_STATED TASK_
Extract the part of the data that opens with the line containing "Given: Click the Print icon in main toolbar" and closes with the line containing "click(x=996, y=566)", and reproduce those lines verbatim.

+++ EXCERPTED RECORDS +++

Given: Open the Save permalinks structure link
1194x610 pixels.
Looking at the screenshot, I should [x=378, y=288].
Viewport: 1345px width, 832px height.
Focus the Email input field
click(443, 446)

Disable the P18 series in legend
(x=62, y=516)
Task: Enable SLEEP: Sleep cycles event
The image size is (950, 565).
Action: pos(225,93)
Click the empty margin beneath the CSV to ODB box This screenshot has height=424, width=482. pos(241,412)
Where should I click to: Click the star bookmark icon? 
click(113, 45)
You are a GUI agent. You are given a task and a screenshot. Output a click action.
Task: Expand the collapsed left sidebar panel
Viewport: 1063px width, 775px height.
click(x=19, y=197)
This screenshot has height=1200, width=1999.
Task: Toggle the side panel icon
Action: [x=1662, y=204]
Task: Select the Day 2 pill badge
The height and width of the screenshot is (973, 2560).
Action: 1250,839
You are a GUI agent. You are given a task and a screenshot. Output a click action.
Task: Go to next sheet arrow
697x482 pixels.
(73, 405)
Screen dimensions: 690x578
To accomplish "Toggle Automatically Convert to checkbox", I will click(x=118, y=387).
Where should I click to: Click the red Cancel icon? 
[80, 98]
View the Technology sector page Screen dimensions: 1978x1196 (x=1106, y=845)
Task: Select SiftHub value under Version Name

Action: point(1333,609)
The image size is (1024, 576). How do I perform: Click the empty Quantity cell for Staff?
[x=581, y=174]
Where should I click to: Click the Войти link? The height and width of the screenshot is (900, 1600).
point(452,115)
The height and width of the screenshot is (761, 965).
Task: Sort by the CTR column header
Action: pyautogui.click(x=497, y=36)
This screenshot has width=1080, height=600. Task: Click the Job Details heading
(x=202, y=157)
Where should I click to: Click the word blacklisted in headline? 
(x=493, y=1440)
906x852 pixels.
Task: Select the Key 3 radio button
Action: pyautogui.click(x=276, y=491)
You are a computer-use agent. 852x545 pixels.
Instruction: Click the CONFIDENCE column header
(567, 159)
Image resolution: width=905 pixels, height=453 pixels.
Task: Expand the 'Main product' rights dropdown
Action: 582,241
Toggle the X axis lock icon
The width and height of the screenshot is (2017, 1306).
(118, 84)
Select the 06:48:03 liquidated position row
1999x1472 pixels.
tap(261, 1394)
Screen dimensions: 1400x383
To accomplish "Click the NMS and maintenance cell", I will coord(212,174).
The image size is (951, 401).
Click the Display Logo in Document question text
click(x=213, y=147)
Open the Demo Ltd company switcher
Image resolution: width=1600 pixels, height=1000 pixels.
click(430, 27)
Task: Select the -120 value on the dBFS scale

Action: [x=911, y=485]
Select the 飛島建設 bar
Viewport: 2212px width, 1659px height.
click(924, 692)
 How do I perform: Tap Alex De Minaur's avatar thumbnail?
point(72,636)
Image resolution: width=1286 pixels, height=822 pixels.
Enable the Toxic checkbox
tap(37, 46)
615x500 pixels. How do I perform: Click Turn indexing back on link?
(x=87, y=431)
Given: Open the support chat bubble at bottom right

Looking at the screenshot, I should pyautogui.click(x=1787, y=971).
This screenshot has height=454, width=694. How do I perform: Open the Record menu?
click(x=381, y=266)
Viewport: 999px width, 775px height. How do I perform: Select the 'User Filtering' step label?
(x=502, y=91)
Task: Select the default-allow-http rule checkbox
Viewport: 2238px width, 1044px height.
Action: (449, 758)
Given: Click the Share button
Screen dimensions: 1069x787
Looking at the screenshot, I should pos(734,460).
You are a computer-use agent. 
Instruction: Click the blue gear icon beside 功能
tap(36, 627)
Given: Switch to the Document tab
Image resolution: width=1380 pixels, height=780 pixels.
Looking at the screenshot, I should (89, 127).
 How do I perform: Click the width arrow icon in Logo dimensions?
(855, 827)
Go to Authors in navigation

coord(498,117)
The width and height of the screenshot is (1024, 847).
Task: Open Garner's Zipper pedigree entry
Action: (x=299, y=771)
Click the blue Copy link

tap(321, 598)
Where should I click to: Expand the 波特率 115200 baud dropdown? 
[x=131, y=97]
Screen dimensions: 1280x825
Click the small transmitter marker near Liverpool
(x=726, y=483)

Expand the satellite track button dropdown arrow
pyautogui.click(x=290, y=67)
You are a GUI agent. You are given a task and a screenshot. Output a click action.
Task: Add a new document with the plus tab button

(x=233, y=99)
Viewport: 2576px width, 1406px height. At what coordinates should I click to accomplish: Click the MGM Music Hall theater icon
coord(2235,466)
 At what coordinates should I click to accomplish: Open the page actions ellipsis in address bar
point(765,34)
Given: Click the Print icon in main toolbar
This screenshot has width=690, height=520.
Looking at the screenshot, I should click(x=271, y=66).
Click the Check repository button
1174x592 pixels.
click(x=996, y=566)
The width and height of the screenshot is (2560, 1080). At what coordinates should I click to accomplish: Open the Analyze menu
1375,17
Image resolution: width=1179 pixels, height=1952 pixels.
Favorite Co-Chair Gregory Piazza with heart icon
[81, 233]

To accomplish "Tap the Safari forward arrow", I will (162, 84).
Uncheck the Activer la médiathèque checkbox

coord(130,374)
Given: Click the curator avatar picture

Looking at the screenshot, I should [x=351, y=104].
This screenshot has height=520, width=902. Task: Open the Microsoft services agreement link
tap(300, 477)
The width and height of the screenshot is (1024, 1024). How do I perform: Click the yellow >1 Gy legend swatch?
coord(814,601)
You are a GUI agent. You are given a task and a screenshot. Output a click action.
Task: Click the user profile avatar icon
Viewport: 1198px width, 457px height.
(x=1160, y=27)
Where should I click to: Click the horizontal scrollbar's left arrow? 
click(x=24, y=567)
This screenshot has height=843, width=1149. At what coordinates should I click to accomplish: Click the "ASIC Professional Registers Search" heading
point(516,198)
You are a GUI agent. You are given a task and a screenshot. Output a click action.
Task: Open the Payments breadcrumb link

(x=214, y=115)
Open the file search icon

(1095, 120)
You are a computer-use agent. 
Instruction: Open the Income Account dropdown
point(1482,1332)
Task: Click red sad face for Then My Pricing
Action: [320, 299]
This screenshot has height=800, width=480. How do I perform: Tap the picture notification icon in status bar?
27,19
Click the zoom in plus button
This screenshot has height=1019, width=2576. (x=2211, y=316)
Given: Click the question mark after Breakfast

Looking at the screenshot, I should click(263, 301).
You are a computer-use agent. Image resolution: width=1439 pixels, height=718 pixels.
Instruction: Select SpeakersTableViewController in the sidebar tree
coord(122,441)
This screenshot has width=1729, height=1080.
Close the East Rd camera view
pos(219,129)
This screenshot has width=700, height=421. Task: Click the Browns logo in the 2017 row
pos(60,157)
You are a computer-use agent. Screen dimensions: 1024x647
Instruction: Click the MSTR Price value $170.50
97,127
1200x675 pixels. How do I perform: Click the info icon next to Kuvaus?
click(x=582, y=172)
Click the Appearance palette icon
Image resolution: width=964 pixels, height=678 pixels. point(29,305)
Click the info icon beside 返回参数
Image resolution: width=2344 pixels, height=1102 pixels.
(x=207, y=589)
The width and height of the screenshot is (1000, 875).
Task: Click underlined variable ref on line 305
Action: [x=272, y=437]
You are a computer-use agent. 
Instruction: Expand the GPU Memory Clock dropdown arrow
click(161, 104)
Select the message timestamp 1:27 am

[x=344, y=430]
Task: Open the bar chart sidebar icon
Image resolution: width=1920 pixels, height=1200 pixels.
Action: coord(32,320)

+++

_OUTPUT OF THE EXERCISE_
Given: Click the Print icon in main toolbar
This screenshot has width=690, height=520.
Looking at the screenshot, I should click(x=271, y=66).
Click the Check repository button
1174x592 pixels.
click(x=996, y=566)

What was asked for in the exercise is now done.